* _Exercise A_
Rewrite the breakup essay from "With my thoughts" down to "beat me to it.", putting "breakneck speed" in place of "a million miles an hour".
* _Exercise B_
Extend the breakup essay past its final sentence.
##### Extract
Everything is Funny One Day

Everything is funny one day.

This is the only motto I live by that I can think of. Even the most horrendously ball-crushing moments of despair and embarrassment can be reflected upon in a year’s time and chuckled upon.

When Adam and I broke up just over a year ago, we concluded that we’d become different people. Much different people. There was a brief stab at trying things ‘all over again’ a couple of days after we arrived at this conclusion, and this was met with all the success of a gameshow revolving around identification of animal feces for white goods.

It was after we realised that we really did need to take a break from the whole relationship thing that we felt a little more comfortable around each other. Although we’d both gone to work the day that we decided it really wasn’t going to happen, we weren’t able to concentrate on even the most minute of tasks, and our respective bosses told us just to go home - without even asking what was wrong.

We met at Town Hall train station, and I spotted Adam standing at the end of the train platform. I slowly approached him through the swarm of commuters flowing around me, knowing that whatever words passed between our lips would later come to blossom into something that’d stay planted into my memory.

With my thoughts cascading through my head at a million miles an hour, yet barely forming any cohesive decisions at all; he looked up at me and I opened my mouth to greet him.

Then someone beat me to it.

Who should arrive at that very precise moment in time - that heavy-weighted, emotionally fraught tense meeting; at this very place in this city of tumbling, ever-constructing geometry; which one individual arrives here at this place, at this moment in time, from a city with a population of over four million people?
##########
##### Given information
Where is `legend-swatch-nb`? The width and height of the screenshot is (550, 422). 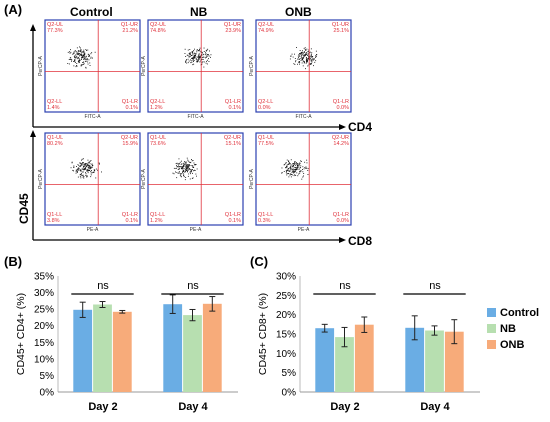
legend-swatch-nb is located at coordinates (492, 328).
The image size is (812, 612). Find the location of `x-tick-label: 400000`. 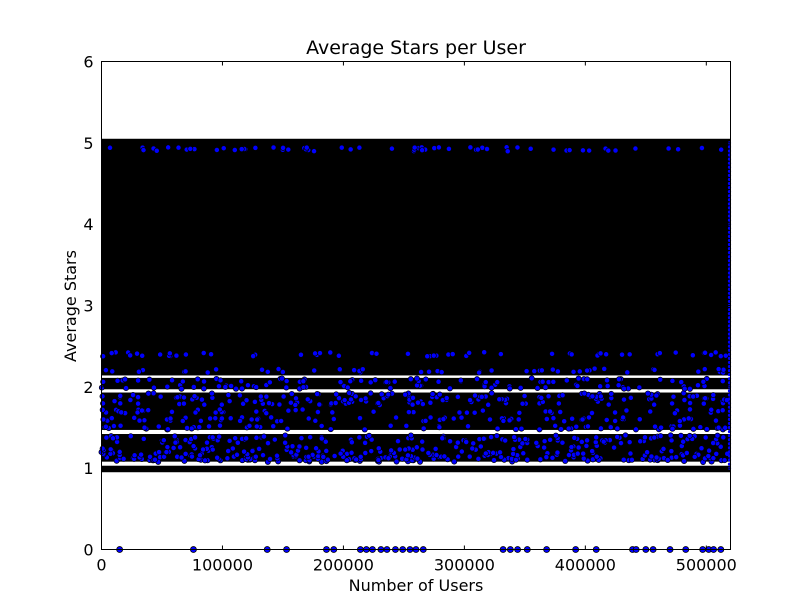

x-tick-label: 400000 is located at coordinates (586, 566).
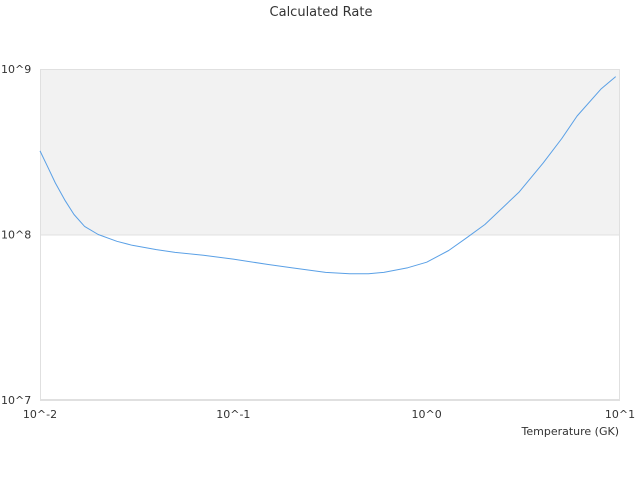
##########
* _Answer space A_
With my thoughts cascading through my head at breakneck speed, yet barely forming any cohesive decisions at all; he looked up at me and I opened my mouth to greet him.

Then someone beat me to it.

* _Answer space B_
San Fran, the Most Unheterosexual Man in the World.

Oh yes. If there was any suspicion that God was gleefully running our lives around as a heavenly sitcom, it was this. The foppish comic relief character of the ensemble just had to make an appearance.

It’s been a while since I mentioned San Fran on here, but a quick overview: he used to work with Adam, when he was drawing cartoons for the Yellow Pages. A chance gathering of old employees which I attended provided me with a shocking introduction to a young man (although I’m willing to wager he considers himself a ‘boi’) exhibiting every gay stereotype that existed, yet his female friends insisted he’s not gay at all, just ‘a bit feminine’. His fawning over Adam and persistent planting of his hand on his inner thigh made everyone laugh. He later that year admitted to Adam that he was gay, but before this happened we seemed to bump into him constantly at the most inopportune moments. Any moment of emotional significance would inevitably find him strolling up the road towards us clad in beige skivvy and ready to flail his hands all over Adam, asking whaaaat he haaad been dooooing all this tiiiime, and whyyy don’t you ever replyyyy to my teeext messages to goo out for cocktaaails with meee?

So here arrives San Fran, wailing in delight at the very sight of Adam and screaming up to greet him before I can even get a word in. Helplessly, Adam looked at me in terror and shrugged as San Fran managed to update Adam on every minute occurrence in his social life over the past two months in less than thirty seconds, then continued on to his opinion of each individual member of Sydney’s current A-list. Adam’s awkward body language and my aggravated face were not enough to deter him - he had all the charm of a bottle of Eighties perfume.

As our train rolled in, he continued to relentlessly power on about how Adam really should go out for drinks with him, which did not help things at all. As a last minute attempt, he attempted to woo Adam over with some family history news.

‘My uncle is tracing our family tree,’ he beamed. ‘I now find out I have not only Malaysian and Singapore backgrounds, but Japanese a long time ago as well.’

‘Fantastic,’ Adam enthused.

‘I’m PAN ASIAN,’ San Fran added as earnestly as a new convert to scientology. As we left on the train, we were left with little more than a situation even more confused than before.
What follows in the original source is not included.